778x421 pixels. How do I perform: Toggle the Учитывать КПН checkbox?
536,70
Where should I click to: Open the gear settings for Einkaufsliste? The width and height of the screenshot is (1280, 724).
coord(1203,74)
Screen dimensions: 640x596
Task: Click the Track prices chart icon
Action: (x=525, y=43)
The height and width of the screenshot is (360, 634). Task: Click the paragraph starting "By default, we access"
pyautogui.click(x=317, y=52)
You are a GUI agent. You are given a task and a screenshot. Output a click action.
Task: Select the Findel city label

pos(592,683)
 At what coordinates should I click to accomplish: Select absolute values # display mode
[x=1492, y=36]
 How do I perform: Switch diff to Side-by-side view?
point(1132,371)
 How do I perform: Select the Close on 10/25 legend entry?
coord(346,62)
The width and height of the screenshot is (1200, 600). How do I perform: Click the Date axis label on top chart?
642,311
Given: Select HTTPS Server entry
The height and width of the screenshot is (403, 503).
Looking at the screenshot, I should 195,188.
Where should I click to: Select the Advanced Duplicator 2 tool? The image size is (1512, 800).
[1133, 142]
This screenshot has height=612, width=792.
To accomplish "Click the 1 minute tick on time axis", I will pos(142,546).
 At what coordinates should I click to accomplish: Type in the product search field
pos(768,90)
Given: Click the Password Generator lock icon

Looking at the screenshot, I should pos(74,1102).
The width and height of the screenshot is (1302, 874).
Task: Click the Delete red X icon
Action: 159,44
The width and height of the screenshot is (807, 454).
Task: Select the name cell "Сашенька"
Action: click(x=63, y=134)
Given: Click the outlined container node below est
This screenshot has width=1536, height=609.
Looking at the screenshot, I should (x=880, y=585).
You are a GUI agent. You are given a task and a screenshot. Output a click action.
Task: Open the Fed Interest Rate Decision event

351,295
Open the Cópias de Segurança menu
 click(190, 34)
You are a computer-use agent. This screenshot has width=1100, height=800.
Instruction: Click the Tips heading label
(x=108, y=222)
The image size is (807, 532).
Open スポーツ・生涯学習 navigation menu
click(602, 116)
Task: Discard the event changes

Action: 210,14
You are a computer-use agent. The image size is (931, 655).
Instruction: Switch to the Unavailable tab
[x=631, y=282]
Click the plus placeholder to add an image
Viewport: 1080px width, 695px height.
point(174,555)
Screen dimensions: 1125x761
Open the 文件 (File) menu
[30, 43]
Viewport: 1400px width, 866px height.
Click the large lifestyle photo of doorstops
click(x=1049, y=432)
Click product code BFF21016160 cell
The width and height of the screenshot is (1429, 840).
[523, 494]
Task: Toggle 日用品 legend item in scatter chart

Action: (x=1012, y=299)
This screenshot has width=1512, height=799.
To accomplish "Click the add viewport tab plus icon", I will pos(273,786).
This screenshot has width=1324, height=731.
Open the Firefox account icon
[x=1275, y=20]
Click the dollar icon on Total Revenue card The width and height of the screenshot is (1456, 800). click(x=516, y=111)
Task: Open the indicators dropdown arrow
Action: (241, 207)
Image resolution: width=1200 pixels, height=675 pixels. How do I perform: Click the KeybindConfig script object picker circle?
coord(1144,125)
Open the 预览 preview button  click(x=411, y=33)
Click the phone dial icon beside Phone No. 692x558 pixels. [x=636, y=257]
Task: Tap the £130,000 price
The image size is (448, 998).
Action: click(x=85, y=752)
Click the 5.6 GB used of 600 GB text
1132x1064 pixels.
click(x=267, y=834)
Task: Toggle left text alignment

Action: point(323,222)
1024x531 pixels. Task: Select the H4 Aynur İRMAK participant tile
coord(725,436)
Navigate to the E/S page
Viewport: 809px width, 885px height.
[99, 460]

[Work instruction] For this exercise, return every line from the data that holds the string "plus".

[Written answer]
Click the plus placeholder to add an image
To accomplish "Click the add viewport tab plus icon", I will pos(273,786).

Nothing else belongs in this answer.